Un esercizio interessante è valutare l’impatto dei fuorisede sull’astensionismo e (perché no?) sugli esiti elettorali.

Ipotizzando (come scenario estremo) che l’astensionismo associato alla lontananza dal luogo di residenza possa aver coinvolto l’intero universo sopra descritto, il peso misurato sul tasso di astensionismo registrato nelle elezioni politiche del 2018 ne risulterebbe “spiegato” in media per oltre 4 punti percentuali su 27 a livello nazionale.

Considerando che nelle elezioni del 2022 l’astensione è stata del 36,1%, non si può escludere che l’incidenza percentuale sia aumentata in proporzione. Alcune analisi hanno infatti trovato una correlazione tra la presenza sensibile di fuorisede provenienti dal Mezzogiorno e l’aumento dell’astensionismo in quelle stesse regioni.

A livello di voti, ipotizzando che la quota parte di fuorisede per motivi di studio appartenga alla fascia di età 18-24, alla luce delle analisi del voto (BiDimedia, SWG, IPSOS, iXè), la loro partecipazione avrebbe avvantaggiato i partiti alternativi al centrodestra; tuttavia, i numeri in gioco sono troppo esigui per immaginare che il voto dei fuorisede avrebbe potuto in qualche modo cambiare sensibilmente l’esito delle elezioni.

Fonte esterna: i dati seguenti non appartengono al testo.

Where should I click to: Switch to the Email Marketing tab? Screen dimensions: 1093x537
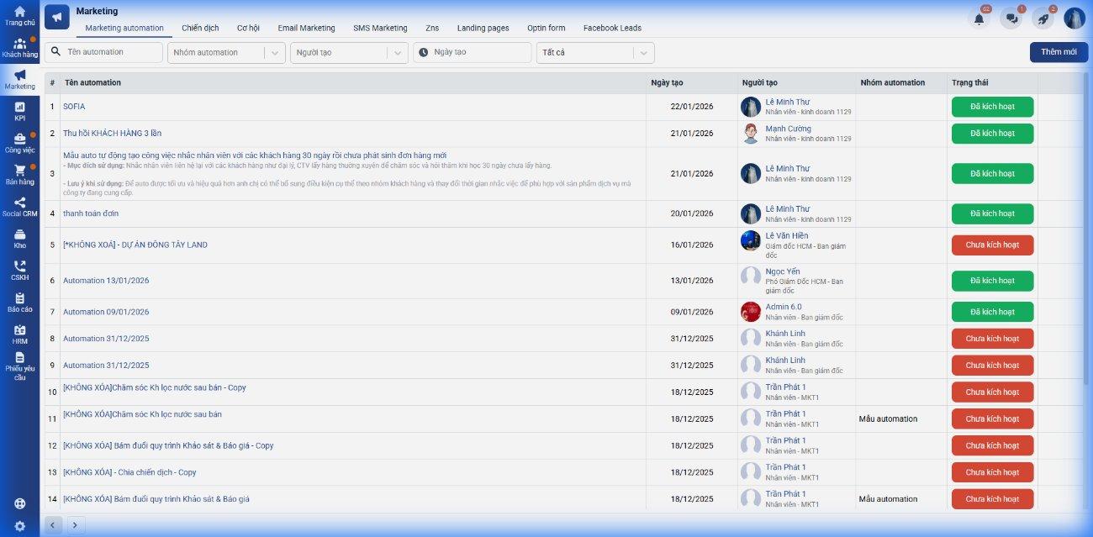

Probabilmente è proprio lo scarso impatto in cifre dei fuorisede che ha determinato, sino ad ora, l’inazione della politica nei loro confronti.

La proposta italiana e la prassi europea

Eppure in questa legislatura le cose sembravano aver avuto una svolta decisiva quando un testo di legge per il voto fuorisede è giunto in Commissione Affari Costituzionali. La proposta prevede che i cittadini possano richiedere di votare in un seggio diverso da quello naturale del comune di residenza, specificando che tale possibilità viene concessa unicamente a fronte di motivi circostanziati di studio, di lavoro o di cura. La modalità di voto proposta è quella del voto anticipato presidiato: i seggi per i fuorisede sarebbero allestiti nei tribunali, nelle prefetture o in altri luoghi istituzionali e le schede verrebbero poi spedite presso la sezione di residenza dell’elettore in tempo per essere conteggiate con tutte le altre.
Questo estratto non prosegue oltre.